§ GOAL
Show every line in the records below that contains the word "perform". Treat uppercase and lowercase as distinct.
= = = =
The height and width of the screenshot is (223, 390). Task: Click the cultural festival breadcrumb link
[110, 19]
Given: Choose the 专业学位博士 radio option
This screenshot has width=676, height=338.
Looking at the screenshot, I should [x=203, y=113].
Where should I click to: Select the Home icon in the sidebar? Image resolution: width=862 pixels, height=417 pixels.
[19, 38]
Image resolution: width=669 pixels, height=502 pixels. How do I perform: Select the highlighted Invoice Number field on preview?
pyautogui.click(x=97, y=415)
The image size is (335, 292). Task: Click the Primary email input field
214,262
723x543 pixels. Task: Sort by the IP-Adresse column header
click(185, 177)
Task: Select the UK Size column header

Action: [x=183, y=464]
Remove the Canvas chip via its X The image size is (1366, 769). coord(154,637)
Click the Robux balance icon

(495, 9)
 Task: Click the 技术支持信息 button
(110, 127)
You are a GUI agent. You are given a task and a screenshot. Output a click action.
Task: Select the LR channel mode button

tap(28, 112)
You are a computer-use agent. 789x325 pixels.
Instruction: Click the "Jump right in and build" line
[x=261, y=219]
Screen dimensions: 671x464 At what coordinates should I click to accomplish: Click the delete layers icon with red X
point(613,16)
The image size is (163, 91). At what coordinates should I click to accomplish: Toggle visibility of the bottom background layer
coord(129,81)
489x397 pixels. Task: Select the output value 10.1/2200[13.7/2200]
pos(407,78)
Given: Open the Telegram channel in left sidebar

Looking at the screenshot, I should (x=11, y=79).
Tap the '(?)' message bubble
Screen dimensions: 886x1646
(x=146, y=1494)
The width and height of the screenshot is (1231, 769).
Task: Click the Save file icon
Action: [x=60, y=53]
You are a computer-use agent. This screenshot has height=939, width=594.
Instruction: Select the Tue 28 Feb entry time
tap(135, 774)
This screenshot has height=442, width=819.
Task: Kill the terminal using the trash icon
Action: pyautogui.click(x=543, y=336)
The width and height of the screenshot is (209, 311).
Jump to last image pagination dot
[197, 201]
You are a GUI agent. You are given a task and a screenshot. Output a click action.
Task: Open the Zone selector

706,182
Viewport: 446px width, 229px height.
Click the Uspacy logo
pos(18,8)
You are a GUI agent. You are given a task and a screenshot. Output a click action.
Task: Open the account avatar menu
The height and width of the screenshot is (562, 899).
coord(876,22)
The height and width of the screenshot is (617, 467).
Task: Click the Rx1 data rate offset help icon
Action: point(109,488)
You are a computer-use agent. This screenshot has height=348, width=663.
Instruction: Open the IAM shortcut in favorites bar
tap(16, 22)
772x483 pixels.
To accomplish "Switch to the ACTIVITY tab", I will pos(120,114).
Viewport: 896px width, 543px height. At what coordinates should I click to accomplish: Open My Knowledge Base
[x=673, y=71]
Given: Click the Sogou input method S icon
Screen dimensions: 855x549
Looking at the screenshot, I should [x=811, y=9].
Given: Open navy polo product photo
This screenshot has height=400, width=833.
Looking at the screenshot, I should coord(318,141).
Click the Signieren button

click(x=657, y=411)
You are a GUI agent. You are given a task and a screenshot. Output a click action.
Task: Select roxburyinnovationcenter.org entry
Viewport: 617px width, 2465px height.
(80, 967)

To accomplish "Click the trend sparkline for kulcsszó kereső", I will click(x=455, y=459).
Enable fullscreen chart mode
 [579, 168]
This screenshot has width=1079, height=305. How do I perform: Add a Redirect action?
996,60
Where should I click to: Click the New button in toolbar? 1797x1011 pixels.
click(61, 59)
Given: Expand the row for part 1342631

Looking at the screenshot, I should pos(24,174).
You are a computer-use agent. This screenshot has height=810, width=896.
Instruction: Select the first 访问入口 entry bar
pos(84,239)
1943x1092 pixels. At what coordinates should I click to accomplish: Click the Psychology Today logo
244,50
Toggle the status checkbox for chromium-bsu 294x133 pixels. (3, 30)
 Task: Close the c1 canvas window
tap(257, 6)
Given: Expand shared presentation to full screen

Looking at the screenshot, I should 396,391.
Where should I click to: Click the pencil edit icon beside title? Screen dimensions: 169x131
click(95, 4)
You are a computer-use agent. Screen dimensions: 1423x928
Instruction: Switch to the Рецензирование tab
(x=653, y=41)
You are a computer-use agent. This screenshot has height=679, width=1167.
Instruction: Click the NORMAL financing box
= = = =
§ SOLVED EXERCISE
Image resolution: width=669 pixels, height=502 pixels. How do I perform: Select the highlighted Invoice Number field on preview?
This screenshot has width=1079, height=305. How do I perform: Add a Redirect action?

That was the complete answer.